3.2. De selectiefunctionaris heeft de bestreden beslissing als volgt toegelicht. Hij baseert zijn beslissing tot plaatsing in het PPC van de p.i. Zwolle op de indicatiestelling die is opgemaakt door de gedragsdeskundige van de gevangenis van de
locatie Zuid te Arnhem. Daarin wordt gesteld dat het verblijf van klager aldaar wordt gekenmerkt door afnemende mogelijkheden tot communicatie, begeleiding en beheersbaarheid. Klager kampt met cluster B persoonlijkheidsproblematiek en een jarenlange
afhankelijkheid van middelen. Klager is inmiddels abstinent geworden van methadon, maar vertoont heftig verslavingsgedrag. Klager heeft meerdere positieve urinecontroles op cannabis. Zijn problematiek en disfunctioneren in de gevangenis van de locatie
Zuid te Arnhem zijn niet meer hanteerbaar. De actuele problemen op het gebied van de emotie- en agressieregulatie zijn zeer zorgelijk. Nu klager op het laatste moment zijn vrijwillige plaatsing op een Forensisch Psychiatrische Afdeling heeft
afgebroken,
ziet de gedragsdeskundige zich genoodzaakt een indicatiestelling voor plaatsing in het PPC van de p.i. Zwolle af te geven. Het is aan de gedragsdeskundige om te bepalen hoe lang klager in het PPC zal verblijven.
4. De beoordeling
4.1. Klager wenst in de gelegenheid te worden gesteld het beroep ter zitting nader toe te lichten in het bijzijn van zijn advocaat. Dit verzoek is echter niet nader onderbouwd. De beroepscommissie acht zich aan de hand van de stukken voldoende
voorgelicht om op het beroep te beslissen en wijst het verzoek daarom af.
4.2 Het PPC van de p.i. Zwolle is een inrichting voor mannen met een individueel regime en een normaal beveiligingsniveau.
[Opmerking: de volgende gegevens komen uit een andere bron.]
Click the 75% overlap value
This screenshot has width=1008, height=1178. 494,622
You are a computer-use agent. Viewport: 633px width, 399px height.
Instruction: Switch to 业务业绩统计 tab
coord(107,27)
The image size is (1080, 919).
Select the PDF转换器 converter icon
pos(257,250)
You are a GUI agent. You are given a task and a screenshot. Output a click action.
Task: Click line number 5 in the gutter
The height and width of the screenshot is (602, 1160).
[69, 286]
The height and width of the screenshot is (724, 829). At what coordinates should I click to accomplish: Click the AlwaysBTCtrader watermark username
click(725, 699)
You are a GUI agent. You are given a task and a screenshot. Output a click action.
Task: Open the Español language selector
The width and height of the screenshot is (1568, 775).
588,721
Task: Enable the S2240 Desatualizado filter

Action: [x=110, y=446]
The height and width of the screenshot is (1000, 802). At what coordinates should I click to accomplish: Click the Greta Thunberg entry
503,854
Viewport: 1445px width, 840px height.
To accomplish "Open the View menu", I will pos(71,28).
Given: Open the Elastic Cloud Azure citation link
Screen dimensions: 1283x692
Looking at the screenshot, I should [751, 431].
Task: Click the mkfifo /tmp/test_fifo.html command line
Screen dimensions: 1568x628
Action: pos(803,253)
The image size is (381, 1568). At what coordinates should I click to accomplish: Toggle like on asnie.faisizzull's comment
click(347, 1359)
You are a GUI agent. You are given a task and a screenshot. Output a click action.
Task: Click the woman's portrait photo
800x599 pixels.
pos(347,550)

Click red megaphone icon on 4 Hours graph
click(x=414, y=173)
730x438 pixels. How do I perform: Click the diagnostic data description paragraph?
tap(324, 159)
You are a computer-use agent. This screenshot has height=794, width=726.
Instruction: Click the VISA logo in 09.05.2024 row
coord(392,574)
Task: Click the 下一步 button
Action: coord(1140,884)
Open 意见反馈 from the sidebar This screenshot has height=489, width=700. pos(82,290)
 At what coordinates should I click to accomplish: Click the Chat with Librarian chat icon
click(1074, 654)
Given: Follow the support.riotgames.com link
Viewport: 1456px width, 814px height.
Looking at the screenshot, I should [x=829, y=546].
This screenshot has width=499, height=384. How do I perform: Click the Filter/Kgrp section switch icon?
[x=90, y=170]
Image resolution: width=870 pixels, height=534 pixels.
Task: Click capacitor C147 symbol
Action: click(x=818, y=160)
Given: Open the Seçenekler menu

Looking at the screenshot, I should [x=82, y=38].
4.3 Op grond van het bepaalde in artikel 20c van de Regeling selectie, plaatsing en overplaatsing van gedetineerden komen voor plaatsing in een PPC die gedetineerden in aanmerking, ten aanzien van wie in verband met een psychiatrische stoornis, een
persoonlijkheidsstoornis, psychosociale problematiek, verslavingsproblematiek of een verstandelijke beperking, forensische zorg is geïndiceerd of ten aanzien van wie in verband met de vraag of forensische zorg is geïndiceerd, nadere observatie is
vereist.
4.4 Uit het selectieadvies van de gevangenis van de locatie Zuid te Arnhem van 7 februari 2014 blijkt dat er bij klager sprake is van een persoonlijkheidsstoornis en verslavingsproblematiek waarvoor forensische zorg is geïndiceerd. Het is voor de
beroepscommissie aannemelijk geworden dat zijn problematiek en disfunctioneren in de gevangenis van de locatie Zuid te Arnhem niet meer hanteerbaar zijn. De actuele problemen op het gebied van de emotie- en agressieregulatie zijn zeer zorgelijk.
Hetgeen
klager aanvoert ten aanzien van het handelen van de directeur, dient in de onderhavige procedure buiten beschouwing te blijven. Gelet op het voorgaande is de beroepscommissie van oordeel dat er voldoende reden was om klager te plaatsen in een PPC. De
op
onder 3.2 genoemde gronden gebaseerde beslissing van de selectiefunctionaris, kan, bij afweging van alle in aanmerking komende belangen, niet als onredelijk of onbillijk worden aangemerkt. Het beroep zal derhalve ongegrond worden verklaard.
5 De uitspraak
De beroepscommissie verklaart het beroep ongegrond.
Aldus gegeven door de beroepscommissie voornoemd, bestaande uit mr. R.W. van Zuijlen, voorzitter, mr. A.T. Bol en mr. M.A.G. Rutten, leden, in tegenwoordigheid van I.J.M.W. van der Sanden, secretaris, op 30 april 2014.